タロン・ルー&モンティ・ウィリアムズ

タロン・ルー「これは我々が積み上げてきた仕事の成果だ」

NBAは全30チームで構成され、30人のヘッドコーチが職を得る。ここ数年は、黒人ヘッドコーチの少なさが問題視されてきた。選手は全体の4分の3が黒人、あるいは黒人の血を引くミックスだが、昨シーズンに黒人ヘッドコーチが指揮を執ったのは7チームのみ。これに対して選手協会は「不名誉なこと」との声明を発表している。

ティンバーウルブズが今年2月にライアン・サンダースの早期解任を決め、クリス・フィンチを後任に据えた時には、様々な批判が噴出した。ライアンはウルブズの功労者であるフィリップ・サンダースの息子で、若手中心で再建中のチームを若いコーチに託して、指揮官もチームも育成するはずだったが、球団があっさりと方針転換したこと。そしてもう一つは、黒人だからという理由で信頼されず、早期解任に遭ったのではないか、と見られたのが批判の理由だった。

NBAで働く黒人たちは「黒人を優遇せよ」と主張しているわけではない。彼らが求めるのは、肌の色にかかわらずチャンスが平等に与えられることだ。サンダース解任の是非が議論された際、リック・カーライルはバスケットボールコーチ協会の会長という立場で「誰を採用していつ解任するかは各球団が自由に決めるべきこと。しかし、多様な経歴を持つ候補者を透明性のあるプロセスで選考してもらいたい。チームが人を選ぶ際、肌の色が理由で採用のプロセスからはじき出されるようなことはあってはならない。そこに問題があるようであれば、指摘するのは我々の役割だ」と語っている。

これらの議論がベースとなり、『Black Lives Matter』の運動も何らかの後押しをしたかもしれないが、今オフに採用された8人のヘッドコーチのうち、7人が黒人のコーチとなっている。暫定から正式なヘッドコーチに昇格したホークスのネイト・マクミランを始め、マーベリックスのジェイソン・キッド、セルティックスのイメ・ウドカ、ペリカンズのウィリー・グリーン、マジックのジャマール・モズリー、トレイルブレイザーズのチャウンシー・ビラップス、ウィザーズのウェス・アンセルドJr.が加わったことで、新シーズンの黒人ヘッドコーチは13人になる。

昨シーズン、両カンファレンスのファイナルに進出した4チームのうち3チームは黒人ヘッドコーチが率いたチーム(サンズ、クリッパーズ、ホークス)だった。キャバリアーズで優勝歴があり、今はクリッパーズを率いるタロン・ルーは、「これは我々が積み上げてきた仕事の成果だ」と語っている。シーズン途中から指揮を執ってホークスを飛躍に導いたマクミランは「黒人のコーチも機会が与えられれば成功を収めることができる。このリーグには優れた黒人コーチがたくさんいる」と語る。

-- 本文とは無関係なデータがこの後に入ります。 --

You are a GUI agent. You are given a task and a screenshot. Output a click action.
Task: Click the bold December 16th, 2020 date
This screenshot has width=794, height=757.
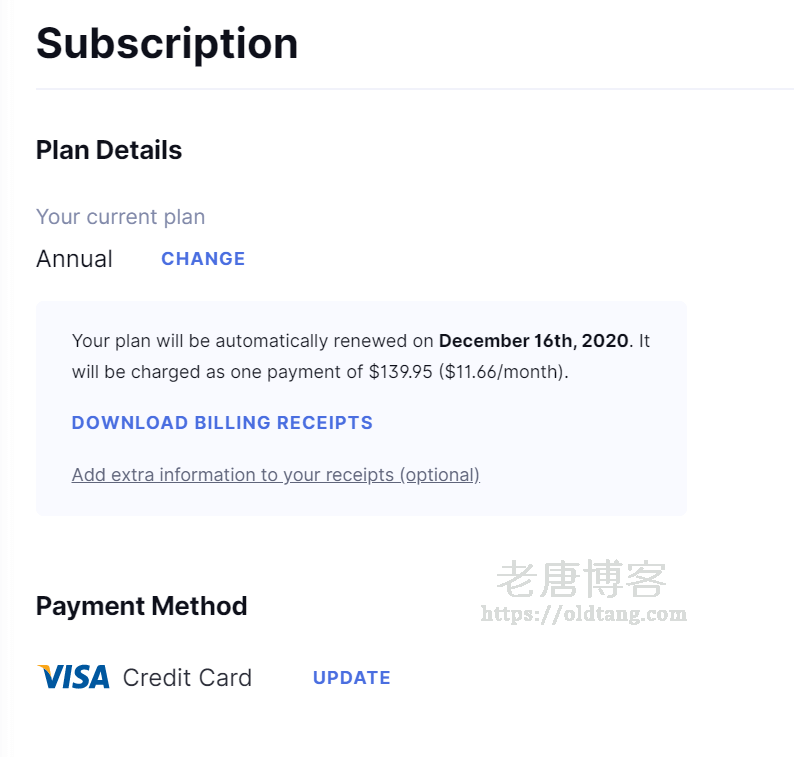[x=534, y=341]
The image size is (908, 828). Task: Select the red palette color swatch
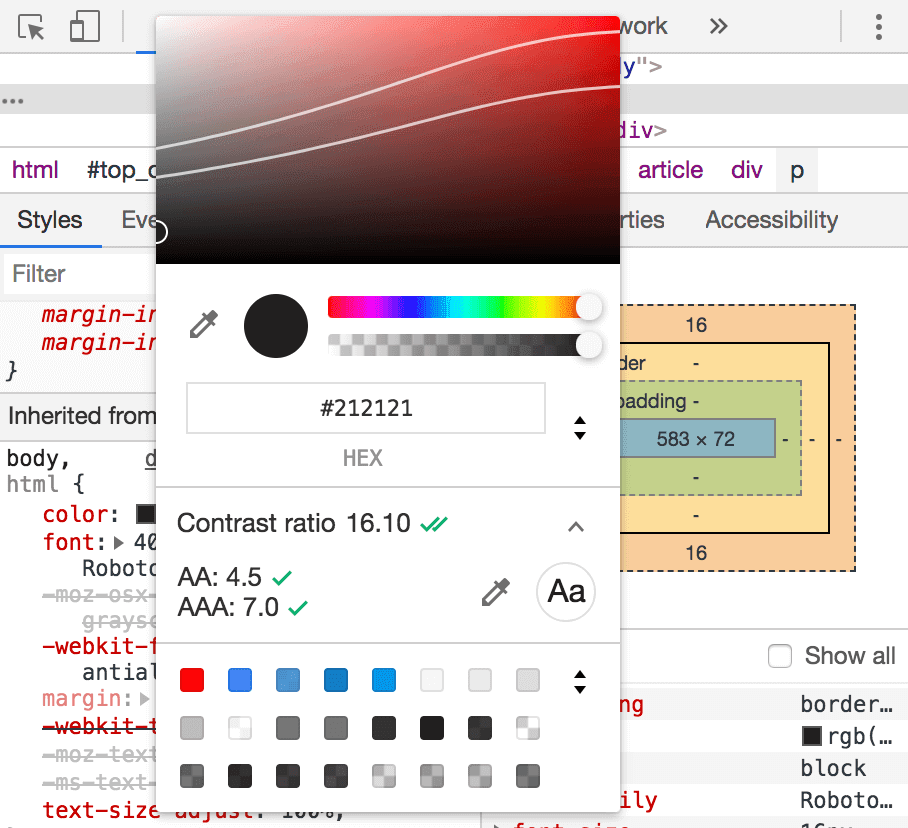(x=191, y=681)
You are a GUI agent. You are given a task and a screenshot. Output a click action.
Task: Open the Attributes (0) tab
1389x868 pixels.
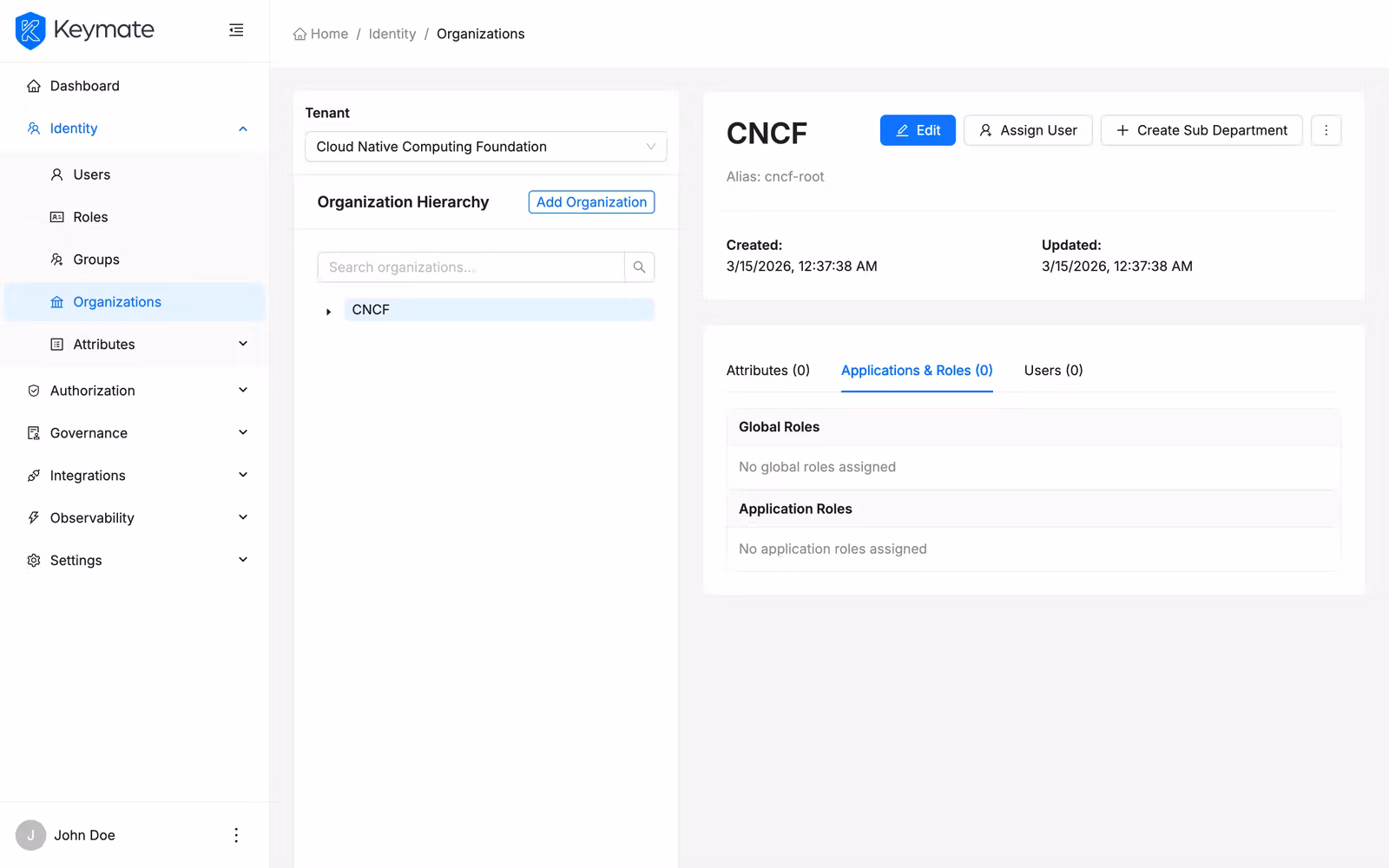pyautogui.click(x=767, y=371)

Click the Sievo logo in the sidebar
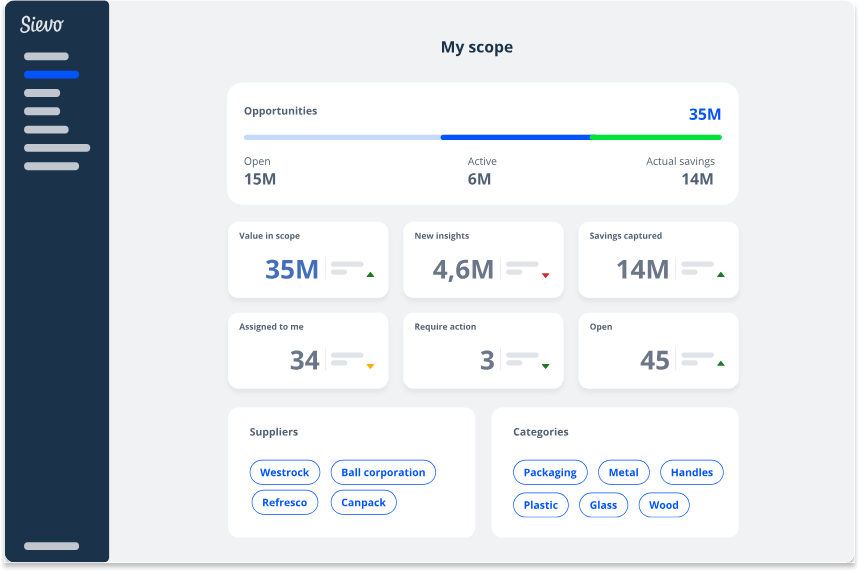click(42, 25)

NBAコミッショナーのアダム・シルバーはこの問題について、「黒人コーチの数は自然な波があるものだが、今は少なすぎる」と以前に語っていた。彼が次に考えているのは女性ヘッドコーチの誕生だ。「いくつかのチームで候補に挙がったものの、採用には至らなかったのは残念だ。我々のビジネスの分野では多くの女性が活躍している。NBAでは性別ではなく人種で多くの進歩が見られるが、性別の面での変化も起きてほしい。遅々として進まないもどかしさはあるが、意識は変わりつつあると感じている」

もともとNBAは『人種のるつぼ』の趣があり、多様性を尊重する文化がある。リーグの中でマジョリティである黒人の権利が語られることが多いが、ヒートを長く率いるエリック・スポールストラはフィリピンにルーツを持つアジア系アメリカ人だ。現在はサマーリーグでニックスのヘッドコーチを日本人の吉本泰輔が務めてもいる。これから人種も性別も超えて活躍するコーチ、スタッフ、ビジネスパーソンが増えていくはずだ。NBAは変化を厭わない。それがリーグの成長に繋がっている。